How do I explain? Where do I even begin without sounding . . . nuts?

“Um. Long story. Lemme . . . uh, call you back.”

 

 

Twelve


WHEN ERIKA TEXTED me the address to the party, I expected a regular house. You know, one with running water and working electricity. Normal stuff. Instead, I follow a long extension cord down the cracking driveway of an abandoned relic on the opposite side of the park.

Inside, the house is flooded with red Christmas lights and cigarette smoke. Now, it’s been almost a year since I’ve been to a party, and typically they’re pretty standard no matter where you go: bottles and kegs, red cups and chips, drunk girls, horny guys . . . and all the hard candy you could ask for: weed, cocaine, oxy . . . maybe even a little Molly.
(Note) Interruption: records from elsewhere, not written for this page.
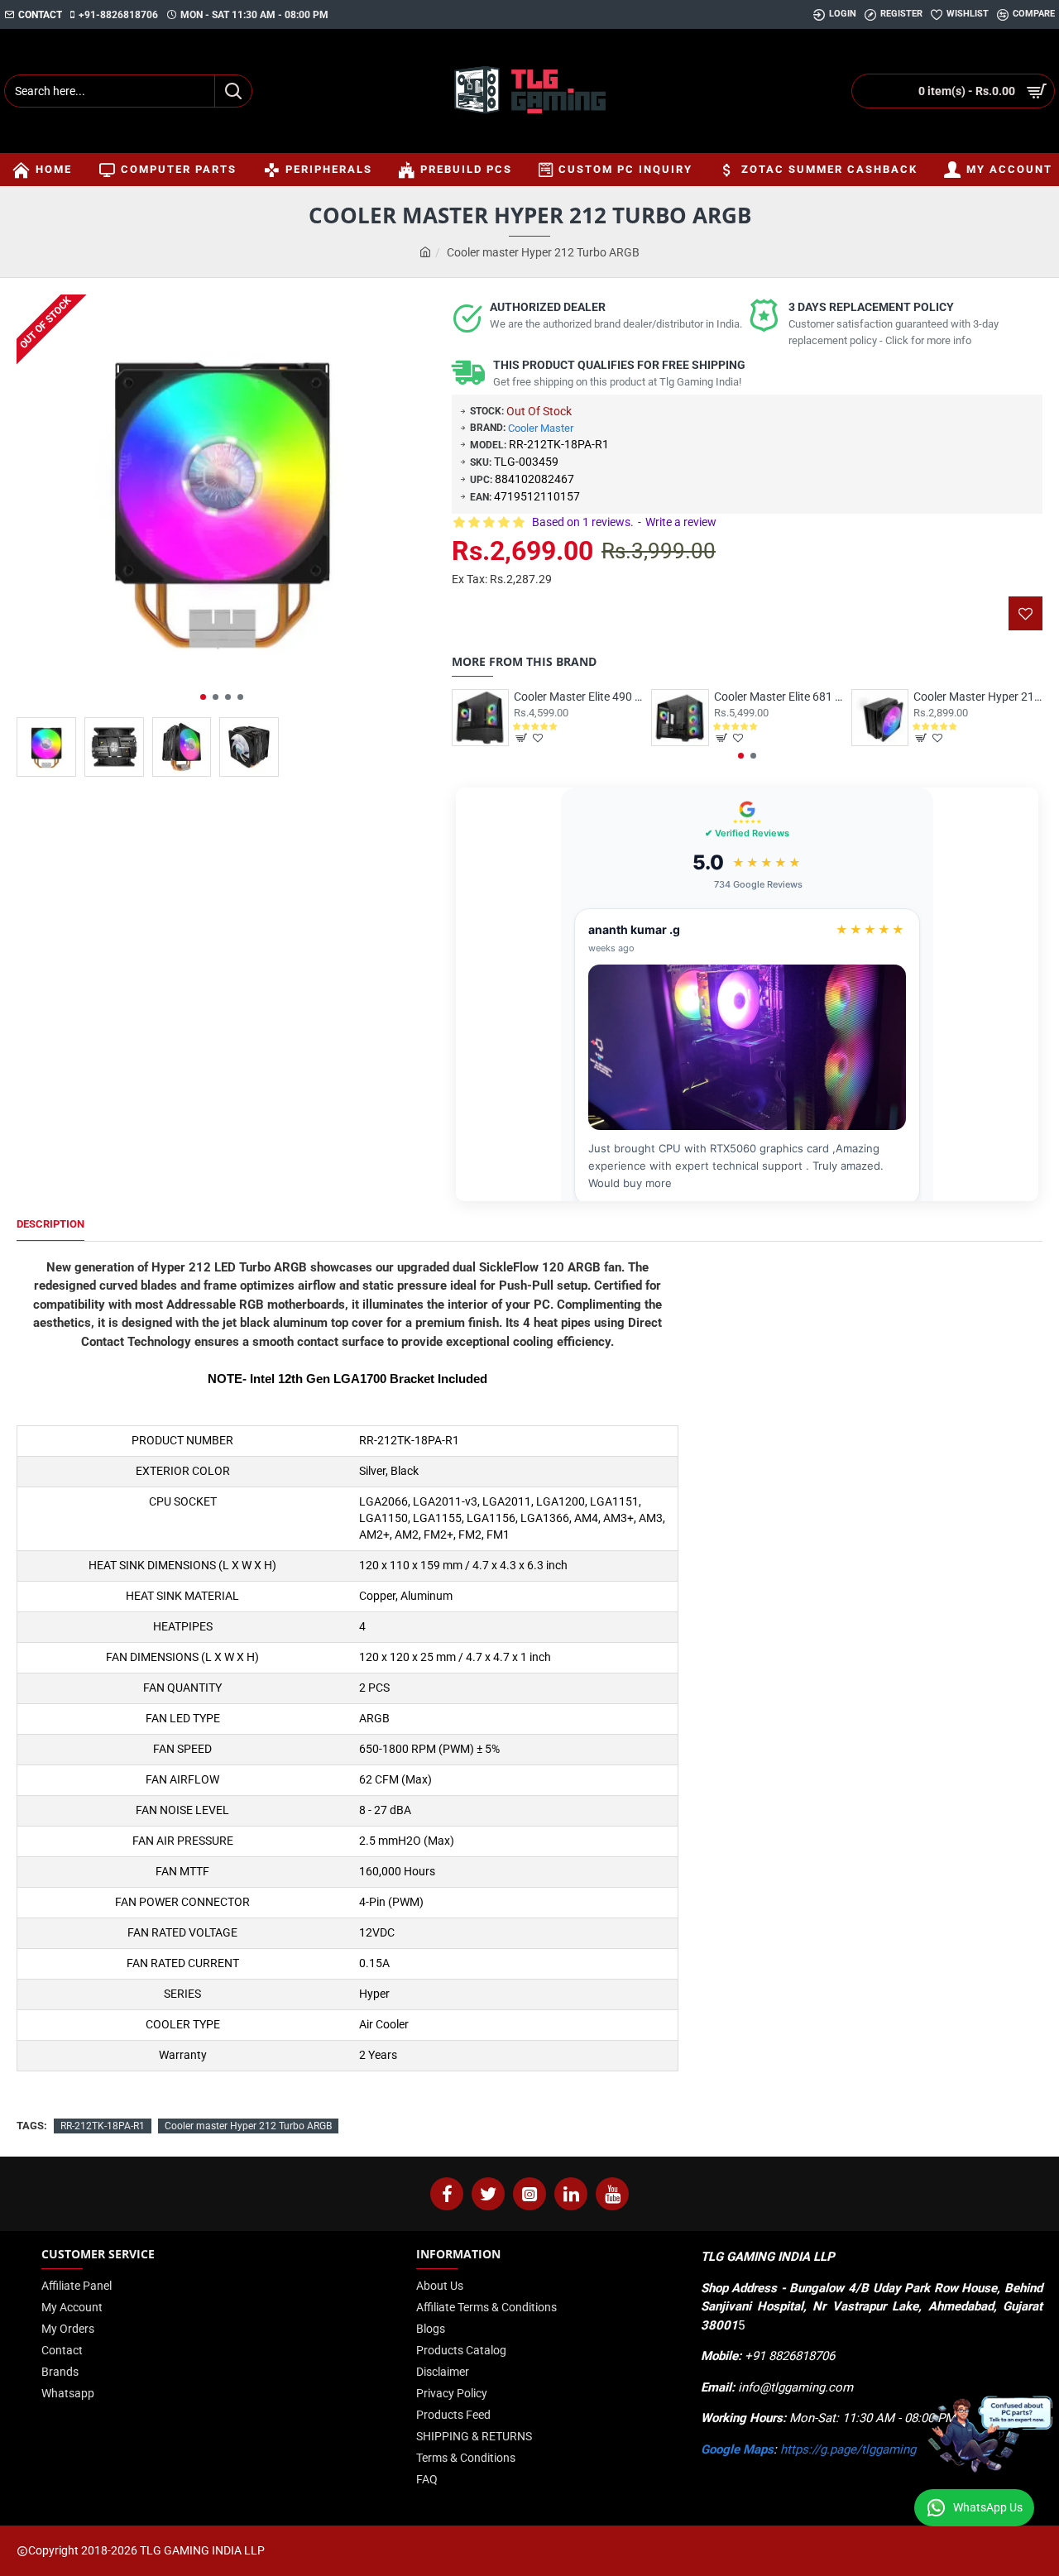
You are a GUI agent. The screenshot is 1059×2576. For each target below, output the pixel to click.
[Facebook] (446, 2193)
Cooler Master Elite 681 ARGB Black (778, 696)
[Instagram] (529, 2193)
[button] (203, 697)
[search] (233, 91)
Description (50, 1224)
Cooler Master (540, 428)
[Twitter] (488, 2193)
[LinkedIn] (570, 2193)
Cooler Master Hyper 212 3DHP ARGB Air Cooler (977, 696)
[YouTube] (612, 2193)
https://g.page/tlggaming (848, 2449)
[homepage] (425, 252)
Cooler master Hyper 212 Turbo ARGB (248, 2126)
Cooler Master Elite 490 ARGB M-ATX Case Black (578, 696)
This party is different. For starters, it’s almost impossible to miss the huge holes in the ceiling and moldy furniture pushed in the corners, dust collecting on everyone’s kicks. Next, there’s, like, a really weird mix of people. Not just kids and college kids, but there’s some real-ass adults weaved into the crowd too, as if it’s completely normal to do shots with someone’s grandpa. Yet no one seems to find any of it strange. Just like the rest of Cedarville, everyone accepts this as normal when it’s anything but.